Saking gembiranya anak-anak berjalan di pematang sawah, ada yang berjalan hingga masuk wilayah Kabupaten Gowa. Area persawahan ini kebetulan memang berada tepat di perbatasan Kabupaten Gowa dan Kabupaten Takalar. 

Padahal, mereka mestinya berkumpul di bawah pohon mangga yang ada di sekitar sawah untuk menerima materi pelajaran tentang lingkungan dari Kak Irma dan teman-temannya dari TIME Indonesia. Mereka kemudian duduk membentuk lingkaran tanpa mempedulikan celananya yang kotor.
Materi-materi sederhana tentang tanah, udara dan air disampaikan oleh Kak Irma (Direktur TIME Indonesia, yang pernah aktif di Dewan Anak Desa Paddinging, dan Forum Interaksi Anak Takalar/FIAT) dengan cara yang cukup menarik.
Ia juga menunjuk sawah-sawah yang hijau sebagai contoh baik bila kita memanfaatkan alam. Lalu menunjuk area mirip kubangan yang terjadi akibat adanya penggalian oleh eskavator.
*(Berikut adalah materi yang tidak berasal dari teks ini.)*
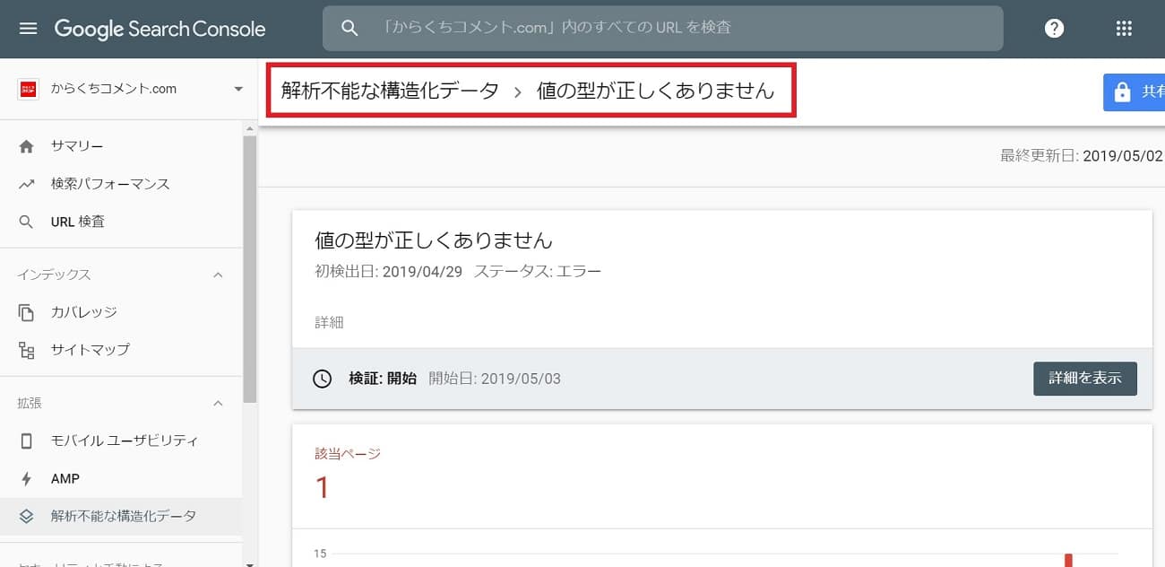The width and height of the screenshot is (1165, 567).
Task: Click the AMP lightning bolt icon
Action: pos(27,479)
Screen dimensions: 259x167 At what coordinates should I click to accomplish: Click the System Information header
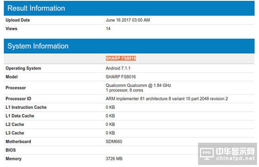pyautogui.click(x=38, y=46)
“Adik-adik coba lihat ke sana. Ada semacam genangan yang terjadi karena digali oleh kendarat berat, yang oleh warga di sini disebut mobil sondok-sondok,” jelas Irma yang didampingi Kepala SDN Kompleks Sambung Jawa Makassar, Fahmawati SPd MPd, serta penulis sebagai pendamping dari Lembaga Investigasi Studi Advokasi Media dan Anak (LISAN).
Ketika masih kanak-kanak, Irma dan teman-temannya itu mendapat pendampingan untuk partisipasi anak dan pendidikan kritis dari Lembaga Investigasi Studi Advokasi Media dan Anak (LISAN) Makassar.
Irma lalu meminta anak-anak memejamkan mata untuk mendengar suara alam. Sementara guru-guru dan para orangtua yang mengantar anaknya juga diminta tak bersuara, termasuk bunyi-bunyian dari telepon genggam.
Setelah berdiam beberapa jenak, Irma bertanya, “Ada berapa suara yang didengar?”
"Saya kak, saya kak, saya kak,” begitu terdengar suara seorang anak sambil mengacungkan jari.
Murid kelas lima itu menyebut ada lima suara, yakni suara air, suara padi yang ditiup anging, suara daun-daun mangga, suara kodok, dan suara burung. Ada juga murid yang menjawab hanya tiga suara yang didengar, yang lain menjawab dua suara.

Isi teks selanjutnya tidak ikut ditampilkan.